Anavex 2-73 Therapy Candidate Seen to Restore Brain Cell Function in Mice with Parkinson’s, Study Finds
Anavex 2-73, an investigational therapy being evaluated in clinical trials for Alzheimer’s disease, was found to restore the function of damaged nerve cells in mouse models of Parkinson’s disease.
Based on the favorable safety profile seen in the clinic, the findings support the hypothesis that Anavex 2-73 might be a promising approach for treating Parkinson’s disease patients.
The preclinical findings were presented at the Michael J. Fox Foundation’s Parkinson’s Disease Therapeutics Conference, held Oct. 30 in New York City. The poster was titled, “ANAVEX 2-73, a clinical Alzheimer drug candidate, induces neurorestoration in experimental parkinsonism.”
Veronica Francardo, PhD, and Dr. Angela Cenci, an MD and PhD, from Lund University in Sweden, the study’s principal investigators, said in a press release that the encouraging results that were gathered in this mouse model, “coupled with the favorable profile of this compound in the Alzheimer’s disease trial, support the notion that Anavex 2-73 is a promising clinical candidate drug for Parkinson’s disease.”
Anavex Life Sciences has been developing Anavex 2-73 as a disease-modifying drug for Alzheimer’s disease. It is an orally available, small molecule that activates the sigma-1 receptor, which is involved in several cellular regulatory mechanisms.
The drug candidate has the potential to restore the molecular balance of cells by targeting misfolded proteins and mitochondria dysfunction. This ultimately prevents oxidative stress, inflammation, and cellular stress, processes that are shared by many neurological disorders and known to contribute for nerve cell degeneration.

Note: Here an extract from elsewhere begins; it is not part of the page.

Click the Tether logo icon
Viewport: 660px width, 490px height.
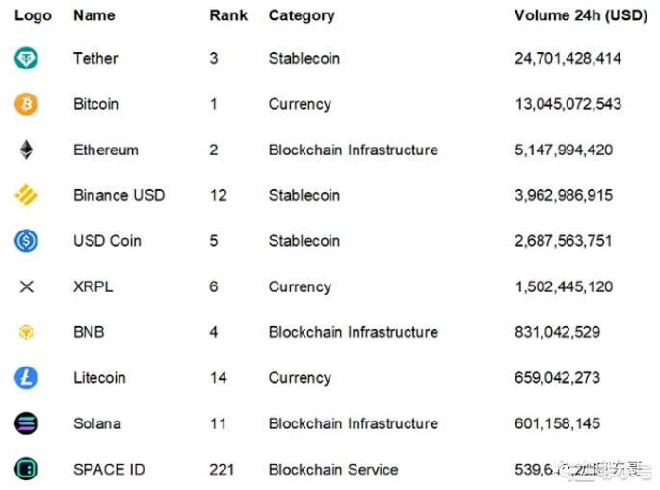[x=26, y=59]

One of the major features in Parkinson’s disease is the loss of brain nerve cells in the substantia nigra, a brain region that controls movement. Loss of neurons in this region leads to a reduction in dopamine – a neurotransmitter essential for neuronal communication. As a result, progressive degeneration of neurons in the substantia nigra is linked to the severity of Parkinson’s motor deficits.
Researchers at Lund University, in collaboration with Anavex, had already shown that Anavex 2-73 significantly improved motor function in mice with Parkinson’s-like disease. In particular, the treatment was found to restore the structure of brain nerve fibers while reducing the activity of brain immune cells.
More recent data provided further insight: Anavex 2-73 activates a series of brain restructuring processes that ultimately restore nerve fibers in the substantia nigra of the Parkinson’s mice. This was further confirmed with a maker of cell growth – the growth associated protein 43 (GAP43) – which was only present in the brains of treated mice, and not on untreated animals.
“These findings are very encouraging and support our strategy to initiate a randomized and placebo-controlled Phase 2 study in Parkinson’s disease with ANAVEX 2-73,” said Christopher U. Missling, PhD, president and CEO of Anavex.
The research team is conducting additional studies to better understand the underlying mechanism of Anavex 2-73’s neurorestorative activity.
This study was supported by The Michael J. Fox Foundation for Parkinson’s Research.
Anavex 2-73 is being evaluated in a Phase 2 trial (NCT02244541) in patients with Alzheimer’s disease. The company is planning to initiate a Phase 2/3 trial that will enroll up to 300 patients with mild-to-moderate Alzheimer’s disease.